Serra. Caso canile, Tassone attacca i predecessori e spiega: “Nei prossimi giorni si procederà ad affidare il servizio”

Il sindaco di Serra San Bruno Luigi Tassone

“Rispetto alla questione dei randagi è mia intenzione rendere noto che, tra le tante voci, al suo insediamento questa amministrazione ha ereditato un debito di circa 25 mila euro nei confronti del vecchio canile”. È quanto afferma il sindaco di Serra San Bruno Luigi Tassone che attacca la gestione Rosi e aggiunge: “a seguito degli inadempimenti di chi ci ha preceduto abbiamo fatto una transazione per corrispondere quanto dovuto per il servizio offerto dal vecchio canile. Successivamente a questo atto doveroso, per tentare di porre rimedio a questa costante problematica, abbiamo fatto due manifestazioni di interesse per la gestione del servizio, purtroppo andate deserte. Oggi, finalmente, dopo la terza manifestazione di interesse sono pervenute delle offerte e, fatti i dovuti controlli, nei prossimi giorni si procederà ad affidare il servizio di cui sopra.
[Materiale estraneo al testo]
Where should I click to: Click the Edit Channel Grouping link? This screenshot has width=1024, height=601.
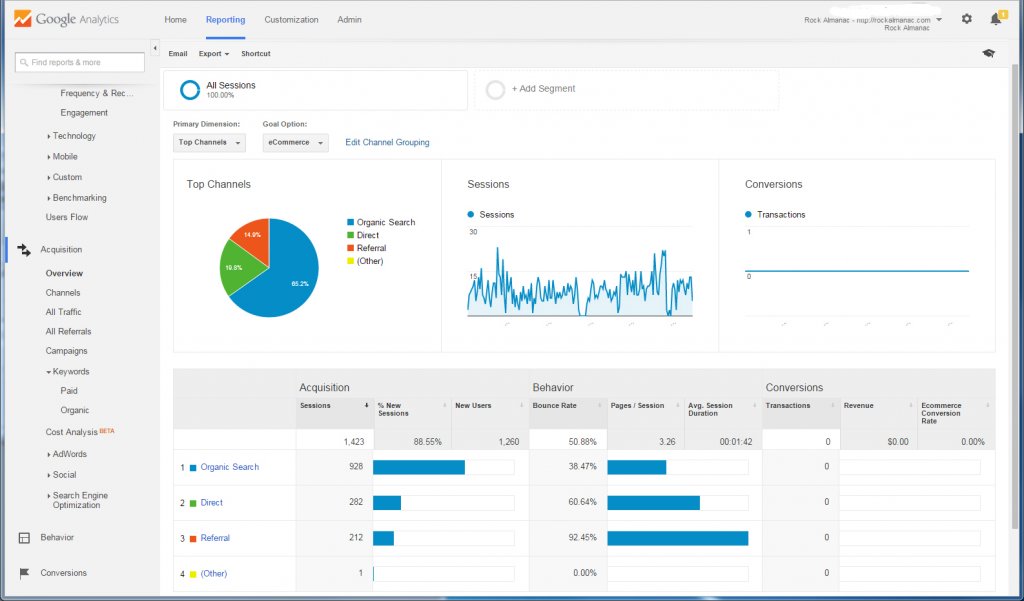[x=387, y=143]
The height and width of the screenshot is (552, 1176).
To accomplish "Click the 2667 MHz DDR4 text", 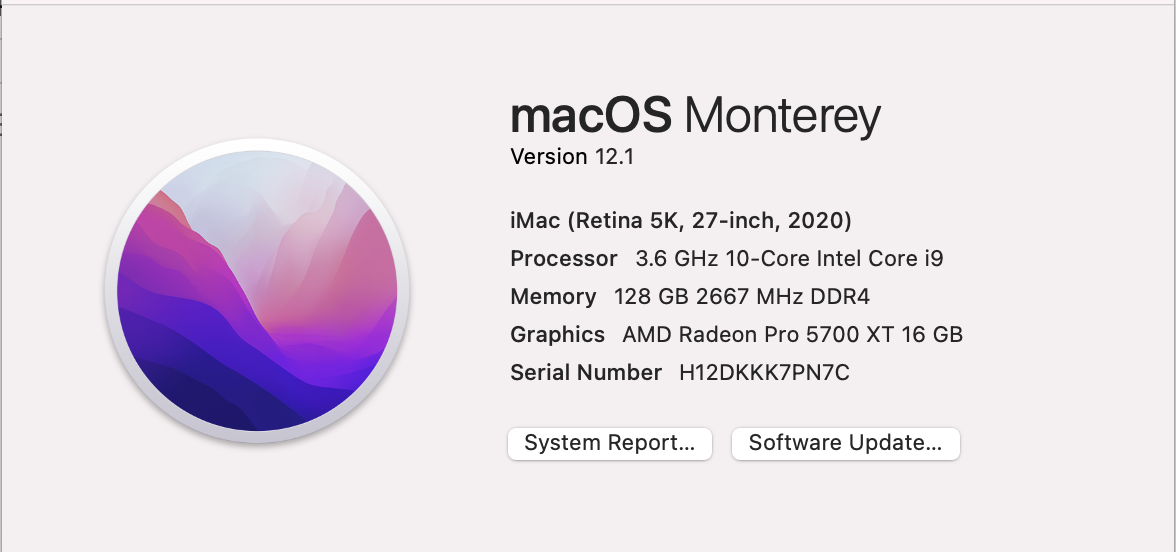I will [783, 297].
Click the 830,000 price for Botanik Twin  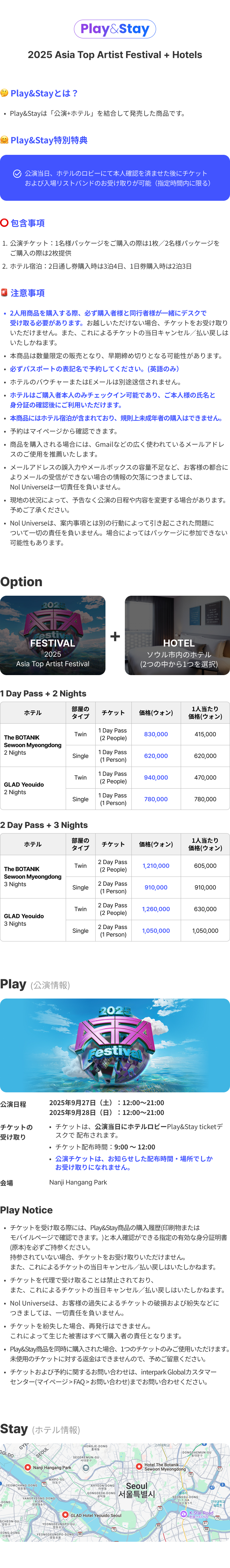click(155, 734)
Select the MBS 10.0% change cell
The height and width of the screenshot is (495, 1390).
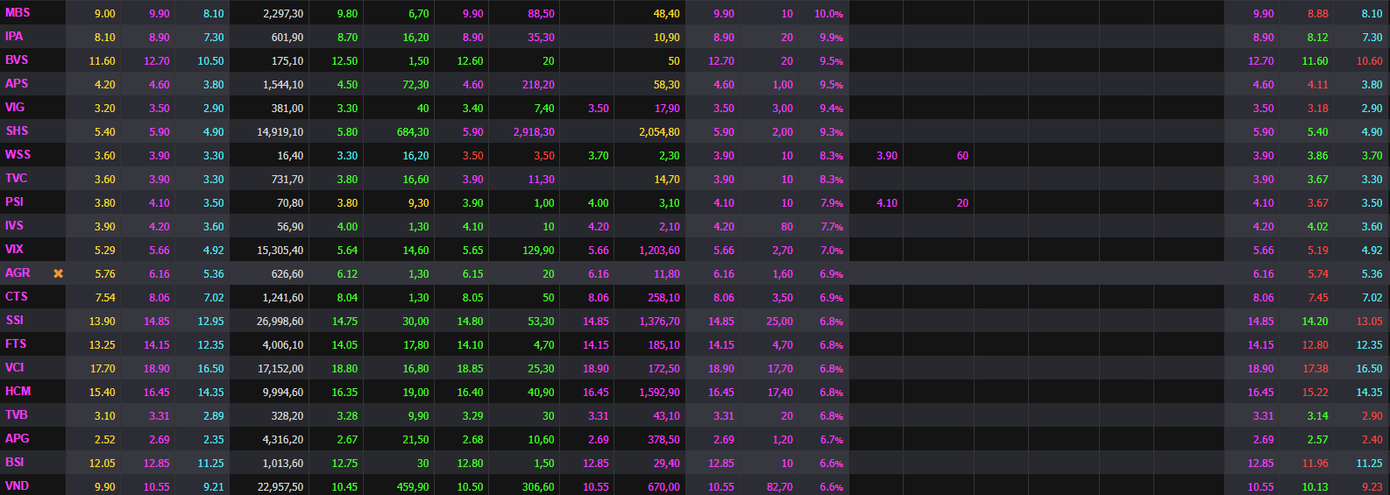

Mi rincresce ripetermi – conclude Tassone, rivolgendosi probabilmente all’opposizione costituita dal movimento civico “Liberamente” – però è inutile e controproducente dare lezioni a chi si sta dando da fare, nonostante tutte le difficoltà dell’amministrare, se non si conosce la situazione e tanto meno si hanno proposte serie da avanzare”.